Crítica | Streaming e VoD

Encurralados

Espiral de espelhos

(Boğa Boğa, TUR, 2023)
Nota  
  • Gênero: Suspense
  • Direção: Onur Saylak
  • Roteiro: Hakan Gunday
  • Elenco: Kıvanç Tatlıtuğ, Funda Eryiğit, Gürgen Öz, Kerem Arslanoğlu, Onur Akgülgil, Müge Bayramoglu, Hayat Van Eck
  • Duração: 110 minutos

A produção da Turquia não para de surpreender na Netflix. Até quando achamos que todo um desenvolvimento cansado como esse de Encurralados não teria de onde sacar ideias menos engessadas, aos poucos nos situamos para o lugar onde o filme quer estar, de fato. Estreia de hoje do canal de streaming, é mais um exemplar positivo do crescente grupo de títulos turcos que invadem a programação, e que, como já dito em últimos textos, vem se sofisticando até quando não parece que iria pra esse lado. É o caso de não perder a paciência rápido demais, porque o pacote aparenta cansaço, quase como se fosse uma piada esticada, mas vai sendo revelado um potencial maior do que o esperado, até então. Além disso, precisamos não perder de vista a interpretação hipnótica de Kıvanç Tatlıtuğ (que já tinha mostrado seu talento em O Festival dos Trovadores), realçando todos os pontos que o filme levanta, deixando a atmosfera em constante paranoia e perturbação.

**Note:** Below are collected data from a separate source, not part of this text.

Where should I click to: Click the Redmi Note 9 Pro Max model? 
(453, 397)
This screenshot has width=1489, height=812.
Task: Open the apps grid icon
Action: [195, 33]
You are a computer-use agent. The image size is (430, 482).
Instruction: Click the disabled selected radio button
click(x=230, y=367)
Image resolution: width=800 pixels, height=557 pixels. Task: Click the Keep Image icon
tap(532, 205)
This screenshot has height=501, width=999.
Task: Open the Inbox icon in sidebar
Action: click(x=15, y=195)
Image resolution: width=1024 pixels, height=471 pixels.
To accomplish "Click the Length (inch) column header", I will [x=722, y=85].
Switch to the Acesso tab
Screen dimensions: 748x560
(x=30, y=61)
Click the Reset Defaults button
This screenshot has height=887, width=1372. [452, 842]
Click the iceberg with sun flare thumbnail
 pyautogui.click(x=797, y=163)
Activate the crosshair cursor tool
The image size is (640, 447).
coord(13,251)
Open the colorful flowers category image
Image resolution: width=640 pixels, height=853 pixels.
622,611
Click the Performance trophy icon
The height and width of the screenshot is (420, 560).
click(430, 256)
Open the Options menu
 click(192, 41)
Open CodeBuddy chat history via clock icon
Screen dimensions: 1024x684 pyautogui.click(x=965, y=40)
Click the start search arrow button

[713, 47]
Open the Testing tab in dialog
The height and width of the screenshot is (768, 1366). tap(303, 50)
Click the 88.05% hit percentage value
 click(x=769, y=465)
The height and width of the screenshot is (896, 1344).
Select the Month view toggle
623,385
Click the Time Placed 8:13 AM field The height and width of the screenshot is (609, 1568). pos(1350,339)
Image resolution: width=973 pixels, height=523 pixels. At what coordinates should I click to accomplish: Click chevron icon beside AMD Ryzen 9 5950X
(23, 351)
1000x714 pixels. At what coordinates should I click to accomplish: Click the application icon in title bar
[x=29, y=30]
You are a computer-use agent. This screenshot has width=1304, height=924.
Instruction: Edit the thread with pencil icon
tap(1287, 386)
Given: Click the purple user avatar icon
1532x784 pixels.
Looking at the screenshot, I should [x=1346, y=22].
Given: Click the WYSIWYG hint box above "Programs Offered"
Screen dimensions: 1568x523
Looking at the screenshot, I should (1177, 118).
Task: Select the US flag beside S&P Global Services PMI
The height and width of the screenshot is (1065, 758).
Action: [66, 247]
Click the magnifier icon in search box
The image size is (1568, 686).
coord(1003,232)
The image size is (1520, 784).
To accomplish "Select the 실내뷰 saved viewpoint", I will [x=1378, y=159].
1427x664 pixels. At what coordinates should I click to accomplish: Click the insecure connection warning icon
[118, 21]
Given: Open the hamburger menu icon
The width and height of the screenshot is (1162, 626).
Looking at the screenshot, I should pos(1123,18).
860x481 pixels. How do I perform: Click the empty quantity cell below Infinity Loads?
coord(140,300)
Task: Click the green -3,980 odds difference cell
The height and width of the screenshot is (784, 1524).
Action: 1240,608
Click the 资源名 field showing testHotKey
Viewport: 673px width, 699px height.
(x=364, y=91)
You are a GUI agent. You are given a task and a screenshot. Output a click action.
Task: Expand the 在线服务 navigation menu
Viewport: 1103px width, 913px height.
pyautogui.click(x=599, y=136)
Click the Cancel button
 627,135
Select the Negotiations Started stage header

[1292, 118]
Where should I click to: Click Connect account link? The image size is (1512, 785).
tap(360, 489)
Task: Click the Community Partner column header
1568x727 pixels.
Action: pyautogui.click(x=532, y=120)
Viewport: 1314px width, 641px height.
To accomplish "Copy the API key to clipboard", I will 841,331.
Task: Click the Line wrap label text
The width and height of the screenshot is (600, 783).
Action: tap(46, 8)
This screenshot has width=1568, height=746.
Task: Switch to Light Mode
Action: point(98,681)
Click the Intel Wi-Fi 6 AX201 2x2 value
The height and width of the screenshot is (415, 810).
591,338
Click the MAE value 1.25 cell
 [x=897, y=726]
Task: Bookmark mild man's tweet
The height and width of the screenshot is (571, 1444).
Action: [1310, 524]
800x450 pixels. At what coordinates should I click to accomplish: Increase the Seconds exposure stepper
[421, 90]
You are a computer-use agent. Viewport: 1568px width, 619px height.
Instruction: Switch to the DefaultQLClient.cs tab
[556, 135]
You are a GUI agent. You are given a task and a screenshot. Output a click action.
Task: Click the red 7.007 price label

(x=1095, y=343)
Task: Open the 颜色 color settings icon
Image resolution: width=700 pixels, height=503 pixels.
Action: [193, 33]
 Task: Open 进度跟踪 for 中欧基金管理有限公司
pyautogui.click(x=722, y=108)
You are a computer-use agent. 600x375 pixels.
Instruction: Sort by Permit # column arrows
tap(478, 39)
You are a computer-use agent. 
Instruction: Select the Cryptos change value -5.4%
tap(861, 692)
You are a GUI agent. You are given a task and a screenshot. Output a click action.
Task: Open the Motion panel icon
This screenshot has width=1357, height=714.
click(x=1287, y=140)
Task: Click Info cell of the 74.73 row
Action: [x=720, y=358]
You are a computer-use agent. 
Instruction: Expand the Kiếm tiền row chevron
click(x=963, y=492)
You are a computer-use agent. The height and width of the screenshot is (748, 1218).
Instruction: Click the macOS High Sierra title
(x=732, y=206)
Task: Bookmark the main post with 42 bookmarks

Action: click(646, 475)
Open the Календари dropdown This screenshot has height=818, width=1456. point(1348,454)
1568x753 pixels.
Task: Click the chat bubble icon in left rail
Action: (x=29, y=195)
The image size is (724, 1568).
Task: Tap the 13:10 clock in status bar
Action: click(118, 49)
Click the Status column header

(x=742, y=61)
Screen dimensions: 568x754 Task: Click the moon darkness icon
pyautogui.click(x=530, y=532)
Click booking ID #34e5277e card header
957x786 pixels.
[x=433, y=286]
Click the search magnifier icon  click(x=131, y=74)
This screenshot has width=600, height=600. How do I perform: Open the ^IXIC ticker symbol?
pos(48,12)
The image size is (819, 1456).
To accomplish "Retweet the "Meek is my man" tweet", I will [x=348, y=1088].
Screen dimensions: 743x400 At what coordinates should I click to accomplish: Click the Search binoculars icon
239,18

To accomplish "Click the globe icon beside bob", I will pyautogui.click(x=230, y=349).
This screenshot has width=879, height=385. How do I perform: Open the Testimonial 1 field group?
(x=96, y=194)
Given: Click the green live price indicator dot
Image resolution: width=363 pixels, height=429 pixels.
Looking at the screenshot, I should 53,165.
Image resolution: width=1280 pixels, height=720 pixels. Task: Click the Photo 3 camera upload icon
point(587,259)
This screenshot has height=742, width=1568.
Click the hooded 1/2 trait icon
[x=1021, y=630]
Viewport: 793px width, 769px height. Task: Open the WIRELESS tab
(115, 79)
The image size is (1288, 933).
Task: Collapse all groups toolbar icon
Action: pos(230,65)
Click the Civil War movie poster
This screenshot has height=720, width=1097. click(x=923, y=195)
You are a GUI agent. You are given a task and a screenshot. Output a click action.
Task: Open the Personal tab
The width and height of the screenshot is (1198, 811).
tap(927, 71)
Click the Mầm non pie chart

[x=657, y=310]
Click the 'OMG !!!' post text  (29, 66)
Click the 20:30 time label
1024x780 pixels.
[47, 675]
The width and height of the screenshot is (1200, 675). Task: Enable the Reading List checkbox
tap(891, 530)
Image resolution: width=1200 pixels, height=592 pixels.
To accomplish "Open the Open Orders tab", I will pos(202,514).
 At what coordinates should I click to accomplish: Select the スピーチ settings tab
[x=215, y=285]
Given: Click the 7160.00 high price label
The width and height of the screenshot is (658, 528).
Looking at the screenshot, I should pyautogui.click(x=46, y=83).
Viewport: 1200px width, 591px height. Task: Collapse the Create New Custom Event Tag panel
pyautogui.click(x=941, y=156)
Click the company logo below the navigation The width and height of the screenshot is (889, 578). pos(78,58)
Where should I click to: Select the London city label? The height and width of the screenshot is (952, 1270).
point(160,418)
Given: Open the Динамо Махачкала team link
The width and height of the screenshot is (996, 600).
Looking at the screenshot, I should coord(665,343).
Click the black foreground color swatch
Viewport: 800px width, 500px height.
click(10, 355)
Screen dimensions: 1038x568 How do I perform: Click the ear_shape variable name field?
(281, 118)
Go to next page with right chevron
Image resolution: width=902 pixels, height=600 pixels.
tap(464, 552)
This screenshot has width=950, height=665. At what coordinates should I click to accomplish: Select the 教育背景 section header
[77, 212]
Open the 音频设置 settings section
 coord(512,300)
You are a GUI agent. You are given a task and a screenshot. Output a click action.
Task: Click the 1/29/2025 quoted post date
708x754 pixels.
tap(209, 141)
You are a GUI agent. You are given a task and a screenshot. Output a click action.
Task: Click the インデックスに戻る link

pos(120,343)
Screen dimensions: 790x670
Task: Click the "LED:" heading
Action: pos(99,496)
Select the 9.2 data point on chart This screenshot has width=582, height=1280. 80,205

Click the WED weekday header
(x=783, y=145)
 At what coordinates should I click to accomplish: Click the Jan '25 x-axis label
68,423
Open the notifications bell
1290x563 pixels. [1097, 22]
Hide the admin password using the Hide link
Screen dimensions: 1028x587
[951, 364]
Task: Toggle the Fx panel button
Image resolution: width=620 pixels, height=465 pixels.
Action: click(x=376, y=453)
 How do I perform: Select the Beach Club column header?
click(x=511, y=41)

O ator e diretor Onur Saylak encara aqui sua segunda empreitada cinematográfica (ele dirigiu também curtas e séries), e seu objetivo é criar uma atmosfera de crescente tensão em torno do resultado de um grande esquema de corrupção, fraude e estelionato. No centro da narrativa estão Yalin e sua esposa, que saem de Istambul para essa região afastada tentando um recomeço de vida – ele é um dos responsáveis por uma espécie de pirâmide desbaratada, que faliu inúmeras pessoas, incluindo moradores da região. Ao longo da projeção, muitas ṕossibilidades recaem sobre o casal, que bem lentamente nos esclarece de seu envolvimento na totalidade. É um jogo que piora gradativamente, conforme sua presença na cidade começa a ser notada, e o incômodo cresce exponencialmente, de todos os lados. 

Encurralados
Netflix

Encurralados trabalha muito bem um conceito que o filme explicita em determinado momento, durante um diálogo entre Yalin e o chefe de polícia da cidade. O medo não tem rosto, nem hora e nem lugar; quando a culpa nos consome, e as ameaças são uma constante, pior do que morrer é viver ameaçado pela possibilidade real da morte. Isso vai contaminando não apenas a presença deles naquela cidade, como a memória de Yalin vai se desintegrando, e o filme também se desestrutura, positivamente falando. Os olhos do espectador passam a seguir o que o protagonista enxerga – de onde virá o tiro? Todos passam a ser uma ameaça, sendo efetivamente ou não. E conforme o roteiro avança, isso também vai sendo ressignificado gradativamente, até só restarem dúvidas e não apenas sobre ele.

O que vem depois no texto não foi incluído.